**What is being asked:**
Put the lines of the data from the one containing "The width and height of the screenshot is (1241, 792)." through the one containing "pyautogui.click(x=400, y=376)" into a JSON list of strings, one string per line, leaving out blank lines.

**Records shown:**
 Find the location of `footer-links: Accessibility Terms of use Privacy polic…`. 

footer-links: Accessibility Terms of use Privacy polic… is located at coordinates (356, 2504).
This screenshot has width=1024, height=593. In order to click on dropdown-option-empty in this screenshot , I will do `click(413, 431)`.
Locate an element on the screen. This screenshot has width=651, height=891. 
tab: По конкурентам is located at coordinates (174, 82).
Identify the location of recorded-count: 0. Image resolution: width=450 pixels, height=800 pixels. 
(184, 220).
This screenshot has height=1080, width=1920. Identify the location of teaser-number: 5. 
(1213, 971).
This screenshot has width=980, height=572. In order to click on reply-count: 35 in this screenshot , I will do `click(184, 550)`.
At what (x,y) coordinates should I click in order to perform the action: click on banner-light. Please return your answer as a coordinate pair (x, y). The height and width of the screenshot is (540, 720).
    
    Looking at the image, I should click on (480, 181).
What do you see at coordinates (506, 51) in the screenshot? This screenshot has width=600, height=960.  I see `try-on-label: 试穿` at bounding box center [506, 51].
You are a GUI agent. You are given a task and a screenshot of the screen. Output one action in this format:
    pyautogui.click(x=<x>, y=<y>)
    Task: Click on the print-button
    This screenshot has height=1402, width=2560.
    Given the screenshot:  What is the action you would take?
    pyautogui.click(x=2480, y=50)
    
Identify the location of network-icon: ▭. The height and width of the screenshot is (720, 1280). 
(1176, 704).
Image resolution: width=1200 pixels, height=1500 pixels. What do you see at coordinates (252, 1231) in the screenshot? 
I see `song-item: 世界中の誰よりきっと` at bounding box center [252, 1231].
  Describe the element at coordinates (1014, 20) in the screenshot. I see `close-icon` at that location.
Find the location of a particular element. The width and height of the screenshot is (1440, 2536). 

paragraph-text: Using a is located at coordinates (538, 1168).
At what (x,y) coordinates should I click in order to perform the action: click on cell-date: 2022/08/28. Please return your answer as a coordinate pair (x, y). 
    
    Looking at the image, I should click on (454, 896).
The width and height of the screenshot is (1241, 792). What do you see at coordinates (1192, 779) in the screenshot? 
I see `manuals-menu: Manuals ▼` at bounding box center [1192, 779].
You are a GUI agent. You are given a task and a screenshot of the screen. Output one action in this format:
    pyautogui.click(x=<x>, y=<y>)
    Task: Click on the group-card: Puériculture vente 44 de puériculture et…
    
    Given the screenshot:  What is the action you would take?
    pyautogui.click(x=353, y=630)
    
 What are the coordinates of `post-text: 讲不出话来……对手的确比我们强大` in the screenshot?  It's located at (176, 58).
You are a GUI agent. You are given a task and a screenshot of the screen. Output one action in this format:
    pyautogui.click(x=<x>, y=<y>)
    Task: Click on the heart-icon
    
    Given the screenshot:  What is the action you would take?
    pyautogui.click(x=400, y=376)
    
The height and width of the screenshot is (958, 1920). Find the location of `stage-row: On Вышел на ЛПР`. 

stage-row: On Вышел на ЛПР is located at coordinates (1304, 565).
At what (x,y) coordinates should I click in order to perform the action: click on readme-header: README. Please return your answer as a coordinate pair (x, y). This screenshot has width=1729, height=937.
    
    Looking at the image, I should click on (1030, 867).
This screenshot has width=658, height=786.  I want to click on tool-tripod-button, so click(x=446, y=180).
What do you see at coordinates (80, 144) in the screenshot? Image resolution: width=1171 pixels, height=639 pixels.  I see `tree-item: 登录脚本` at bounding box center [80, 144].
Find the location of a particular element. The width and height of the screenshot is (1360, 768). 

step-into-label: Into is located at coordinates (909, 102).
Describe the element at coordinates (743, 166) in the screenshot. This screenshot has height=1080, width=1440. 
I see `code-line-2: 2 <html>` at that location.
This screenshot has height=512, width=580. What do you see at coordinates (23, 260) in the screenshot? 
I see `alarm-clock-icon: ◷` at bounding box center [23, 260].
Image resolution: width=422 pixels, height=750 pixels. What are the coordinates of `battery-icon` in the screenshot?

**Output:**
[
  "The width and height of the screenshot is (1241, 792). What do you see at coordinates (1192, 779) in the screenshot? ",
  "I see `manuals-menu: Manuals ▼` at bounding box center [1192, 779].",
  "You are a GUI agent. You are given a task and a screenshot of the screen. Output one action in this format:",
  "    pyautogui.click(x=<x>, y=<y>)",
  "    Task: Click on the group-card: Puériculture vente 44 de puériculture et…",
  "    Given the screenshot:  What is the action you would take?",
  "    pyautogui.click(x=353, y=630)",
  " What are the coordinates of `post-text: 讲不出话来……对手的确比我们强大` in the screenshot?  It's located at (176, 58).",
  "You are a GUI agent. You are given a task and a screenshot of the screen. Output one action in this format:",
  "    pyautogui.click(x=<x>, y=<y>)",
  "    Task: Click on the heart-icon",
  "    Given the screenshot:  What is the action you would take?",
  "    pyautogui.click(x=400, y=376)"
]